Figure 4.20: Simulated time series of a random walk model (left) and its associated ACF (right).

Perhaps not surprisingly based on their names, autoregressive models such as RW’s have a high degree of autocorrelation out to long lags (Figure 4.20).

4.6.2 Alternative formulation of a random walk

As an aside, let’s use an alternative formulation of a random walk model to see an even shorter way to simulate an RW in R. Based on our definition of a random walk in Equation (4.18), it is easy to see that

\[\begin{equation} \tag{4.19} \begin{aligned} x_t &= x_{t-1} + w_t \\ x_{t-1} &= x_{t-2} + w_{t-1} \\ x_{t-2} &= x_{t-3} + w_{t-2} \\ &\; \; \vdots \end{aligned} \end{equation}\]

Therefore, if we substitute \(x_{t-2} + w_{t-1}\) for \(x_{t-1}\) in the first equation, and then \(x_{t-3} + w_{t-2}\) for \(x_{t-2}\), and so on in a recursive manner, we get

\[\begin{equation} \tag{4.20} x_t = w_t + w_{t-1} + w_{t-2} + \dots + w_{t-\infty} + x_{t-\infty}. \end{equation}\]

In practice, however, the time series will not start an infinite time ago, but rather at some \(t=1\), in which case we can write

\[\begin{equation} \tag{4.21} \begin{aligned} x_t &= w_1 + w_2 + \dots + w_t \\ &= \sum_{t=1}^{T} w_t. \end{aligned} \end{equation}\]
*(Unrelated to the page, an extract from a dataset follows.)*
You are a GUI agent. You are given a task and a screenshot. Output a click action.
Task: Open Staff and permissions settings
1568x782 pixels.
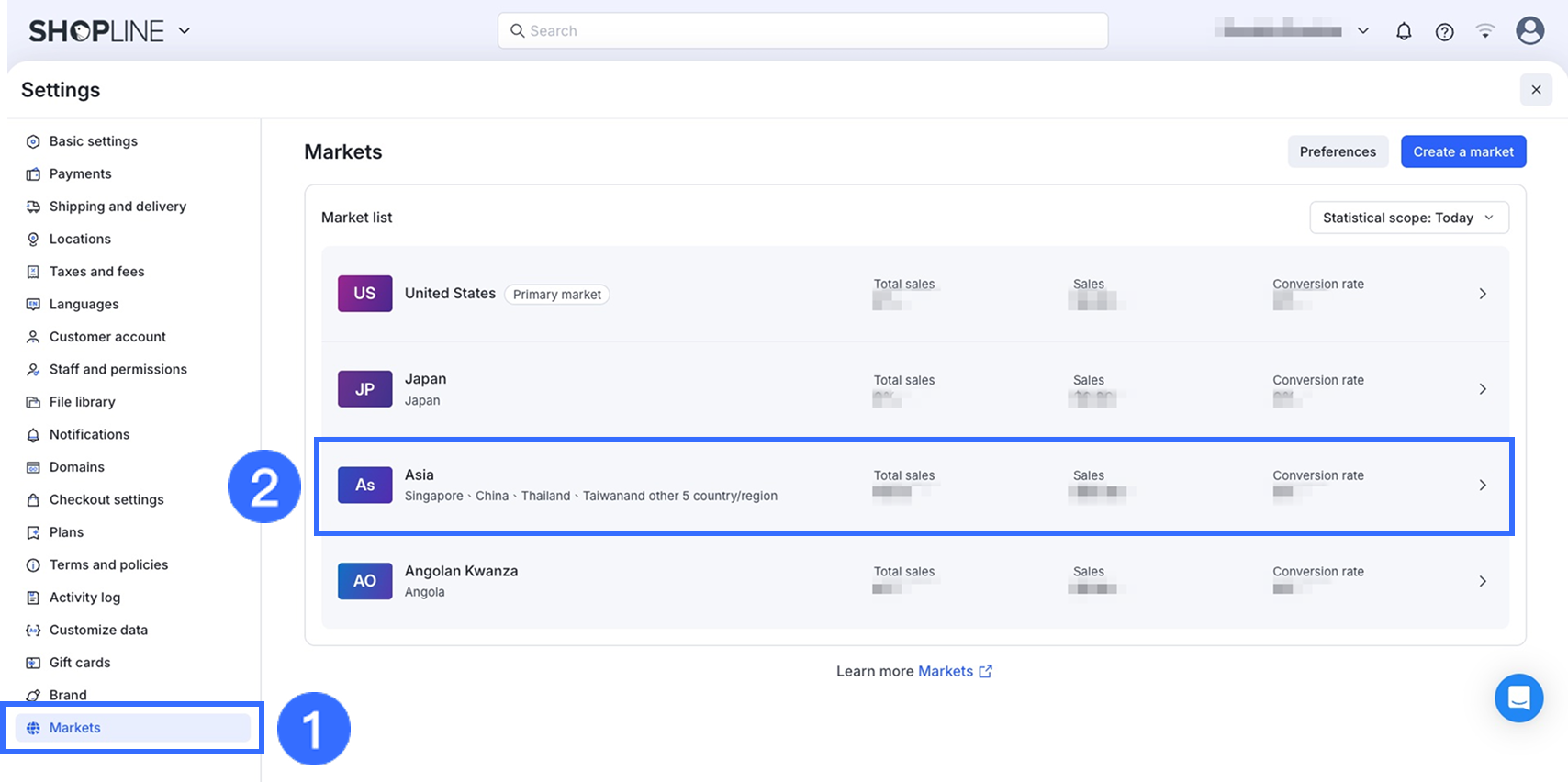(118, 369)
From Equation (4.21) it is easy to see that the value of an RW process at time step \(t\) is the sum of all the random errors up through time \(t\). Therefore, in R we can easily simulate a realization from an RW process using the cumsum(x) function, which does cumulative summation of the vector x over its entire length. If we use the same errors as before, we should get the same results.

## simulate RW
x2 <- cumsum(ww)

Let’s plot both time series to see if it worked.

## setup plot area
par(mfrow = c(1, 2))
## plot 1st RW
plot.ts(xx, ylab = expression(italic(x[t])))
## plot 2nd RW
plot.ts(x2, ylab = expression(italic(x[t])))
Time series of the same random walk model formulated as Equation (4.18) and simulated via a for loop (left), and as Equation (4.21) and simulated via cumsum() (right).

Figure 4.21: Time series of the same random walk model formulated as Equation (4.18) and simulated via a for loop (left), and as Equation (4.21) and simulated via cumsum() (right).

Indeed, both methods of generating a RW time series appear to be equivalent.